• **TEXTAUSSCHNITT**

============

Jahrgang der Kartenspiele?

Irgendwie kristallisiert sich in diesem Jahrgang heraus, dass deutlich mehr Kartenspiele mein Herz berühren als üblich. Dabei fällt mir vor allem ins Auge, dass die Spiele völlig unterschiedliche Bereiche abdecken: neben den üblichen – im weitesten Sinne – Stichspielen überzeugen mich auch ein Wortspiel und ein kartengesteuerter Escaperaum. Es folgen acht kurze Einblicke in die Vielfalt der Kartenwelt.

TRIO
Regeltechnisch zugänglicher geht es kaum: wir müssen Trios, also drei gleiche Karten sammeln. Dazu stellen wir unseren Mitspielenden die Frage, dass sie uns ihre höchste oder ihre niedrigste Karte zeigen. Danach frage ich jemand anderen oder decke eine Karte der Auslage auf. Falls drei gleiche Karten zum Vorschein kommen, gehört mir das Trio.

============

• **AUFGABENSTELLUNG**
Beantworte die folgenden Fragen zum Textausschnitt über Kartenspiele:
1. Wie viele kurze Einblicke in die Kartenwelt kündigt der Text an?
2. Welche zwei Spiele neben den Stichspielen nennt die Einleitung?
3. Welche Karte sollen die Mitspielenden bei TRIO auf Nachfrage zeigen?

• **VORLIEGENDES MATERIAL**
============

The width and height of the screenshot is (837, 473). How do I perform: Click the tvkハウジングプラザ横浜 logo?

============

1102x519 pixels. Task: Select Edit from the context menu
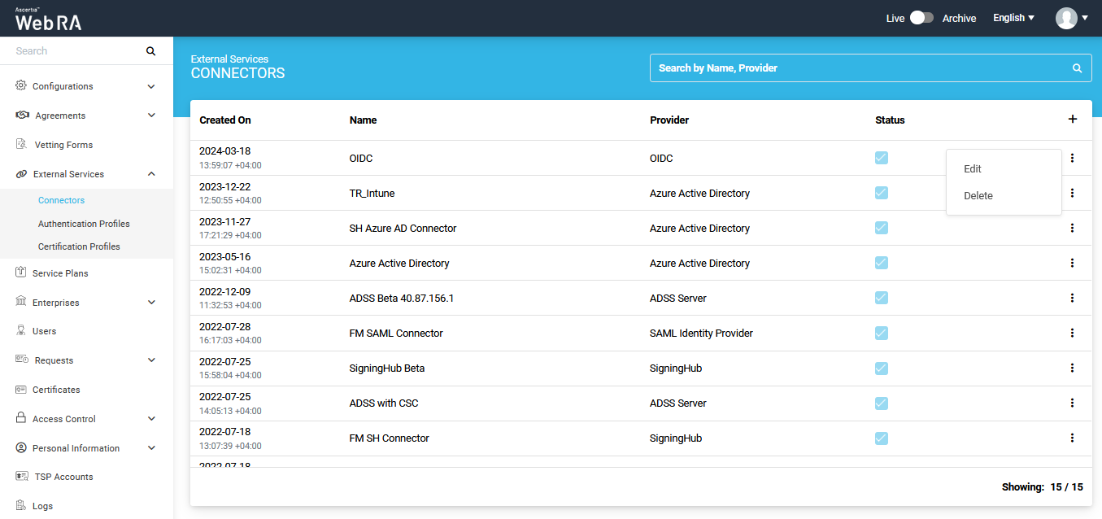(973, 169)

============

• **LÖSUNG DER AUFGABE**
1. Acht.
2. Ein Wortspiel und einen kartengesteuerten Escaperaum.
3. Ihre höchste oder ihre niedrigste Karte.